■ **Task goal**
Any pictures in the records below must be left out when you repeat the lines from the line containing "This screenshot has height=365, width=620." through the line containing "You are a computer-use agent." exactly.

■ **Extracted material**
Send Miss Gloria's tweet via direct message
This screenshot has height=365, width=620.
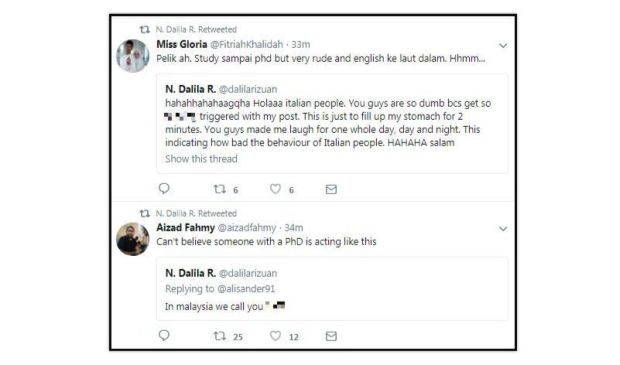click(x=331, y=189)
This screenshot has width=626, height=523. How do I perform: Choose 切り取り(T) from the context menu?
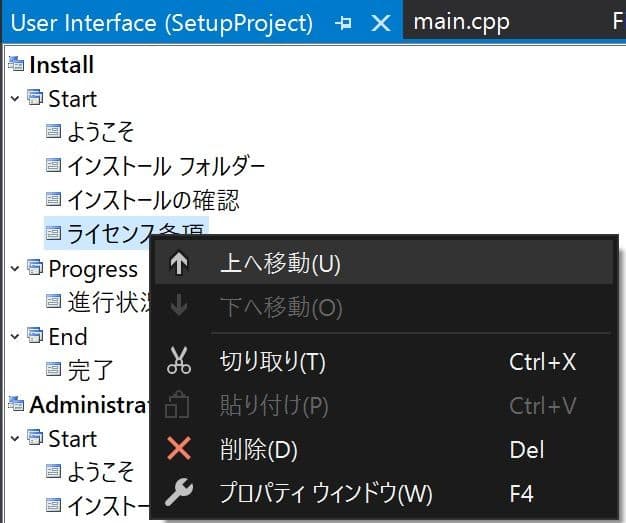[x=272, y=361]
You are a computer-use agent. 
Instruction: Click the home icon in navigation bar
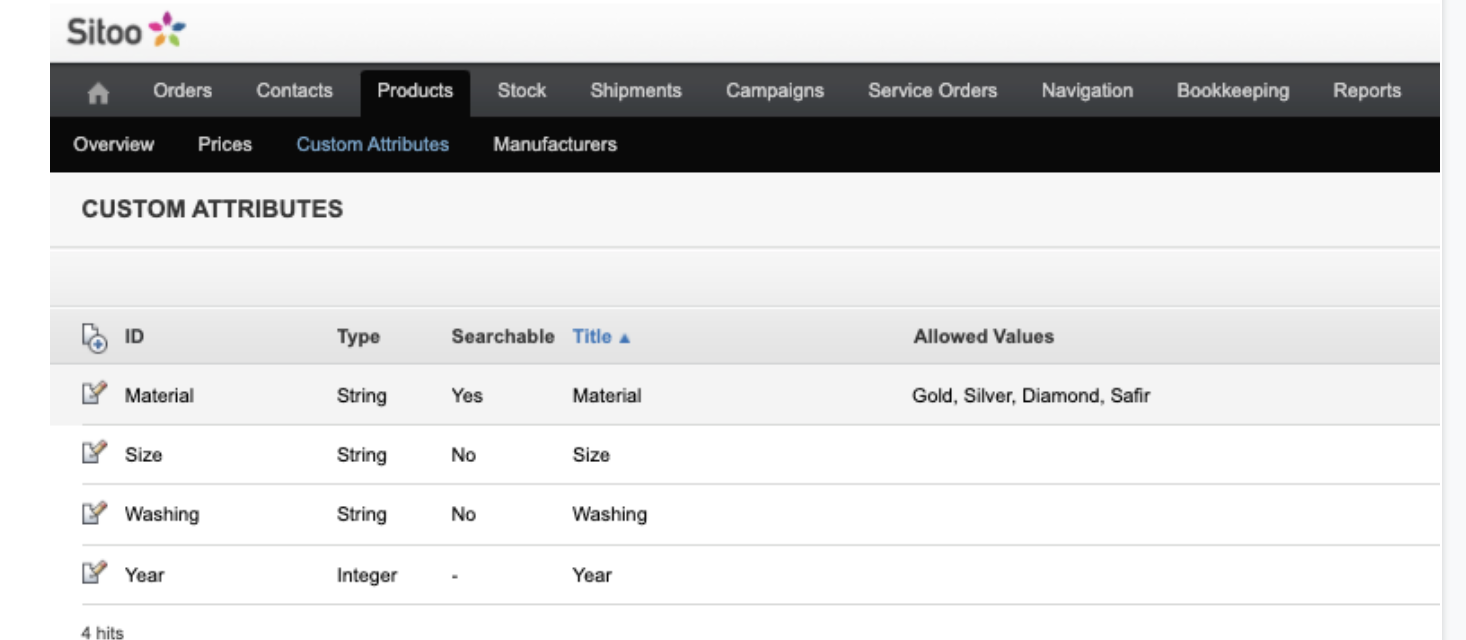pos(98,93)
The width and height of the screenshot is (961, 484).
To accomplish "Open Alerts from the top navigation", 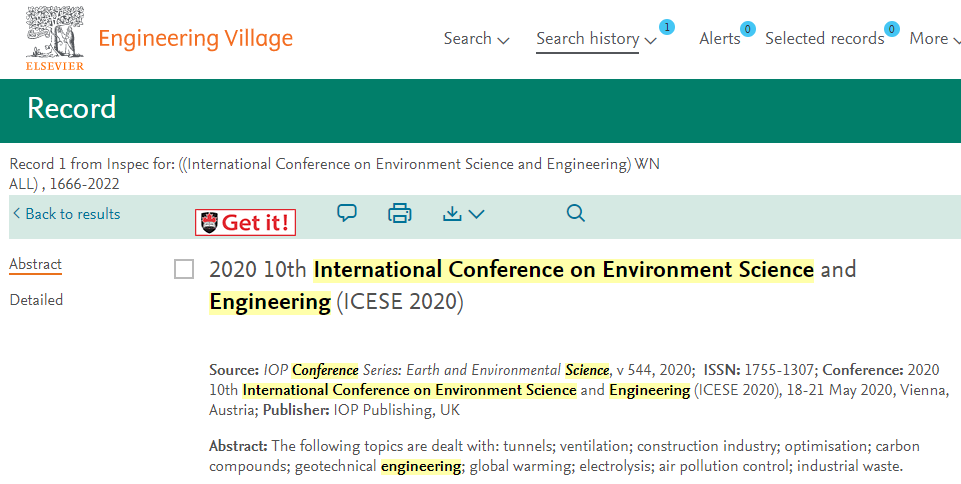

■ **Output of the task**
This screenshot has height=365, width=620.
click(x=331, y=189)
This screenshot has width=626, height=523. How do I perform: Choose 切り取り(T) from the context menu?
[x=272, y=361]
You are a computer-use agent. 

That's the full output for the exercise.